青いホース-5
「きみは優しいんだね」
不意にそんなことを言われて、どきっとした。
「違う、感傷にひたってみただけだよ」
「そうかな、でも、優しいと思うよ」
「やめてよ。優しくなんかない」
「どうして?」
どうして、って、そんなの。
「だって」
鳴き声が耳に残っている。いつも大人しく、騒ぐことをしないあのこの、甲高い悲鳴。やめて、やめてと声が聞こえるようだった。そうして一つ大きくわん、と鳴いて、それきり動かなくなってしまった。
私が、
「私が、殺したんだよ」
男のひとが、ぱっとこちらを向いたのがわかった。だけど私はそちらを見はしなかった。ゆっくりと瞼を落として、胸の内で言葉を反芻する。私が、殺した、あのこを。
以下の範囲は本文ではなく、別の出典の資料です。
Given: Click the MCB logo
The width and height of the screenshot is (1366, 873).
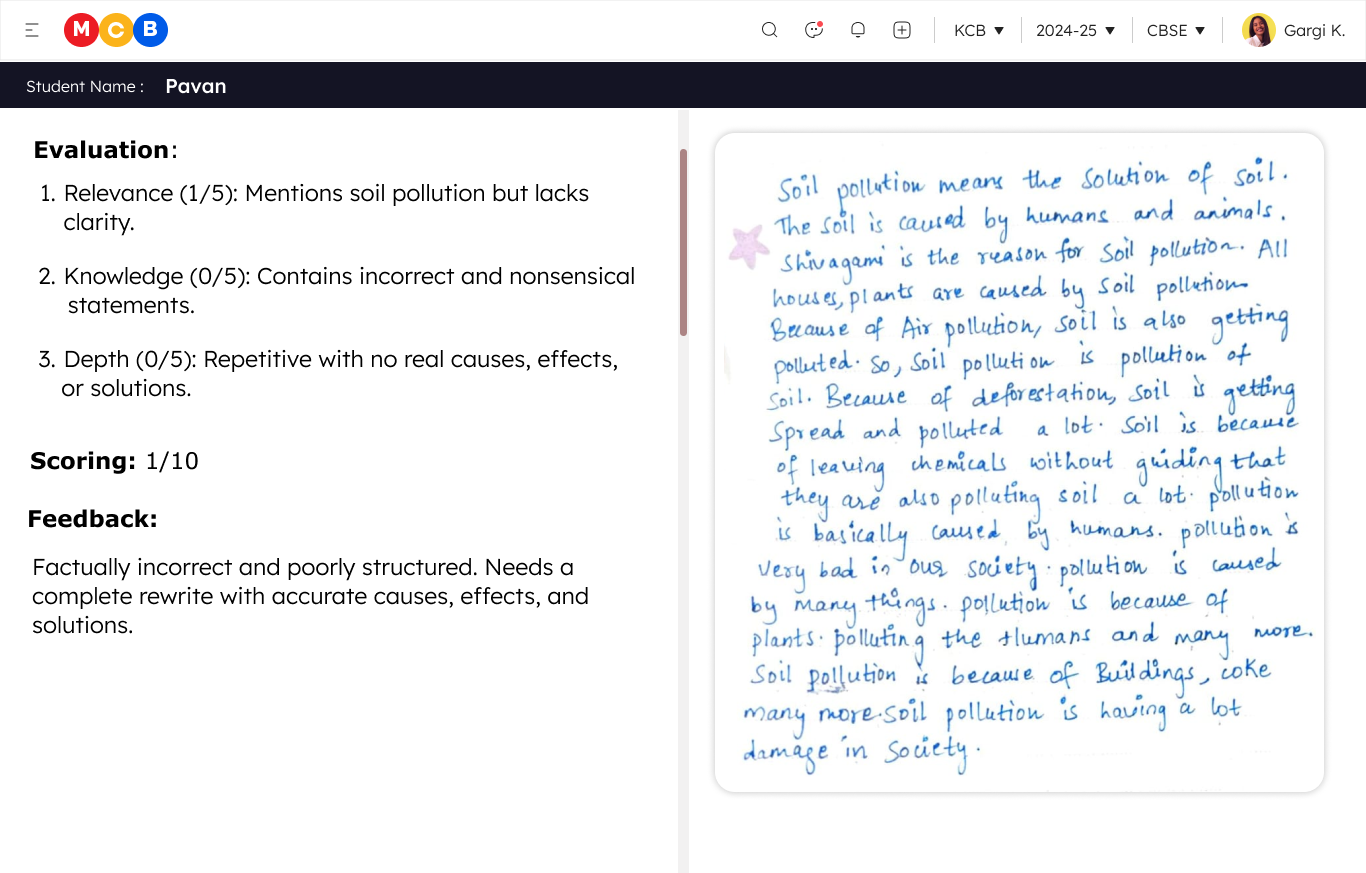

瞼の裏、闇の向こう側、太陽の光が見える。白と赤と黄色に眩しい光の中で、手入れの行き届いた庭と、麦わら帽子をかぶってそこに佇む女性、それをベランダから見守る男性と、その横にごろりと寝そべった大型犬の姿が浮かんだ。私の日常をとりまいていたはずの、当たり前のような幸せの風景。
ゆっくりと瞼をあげる。そこに帰ってきた現実は、あまりにも虚しかった。
もう、誰も、いないのだ。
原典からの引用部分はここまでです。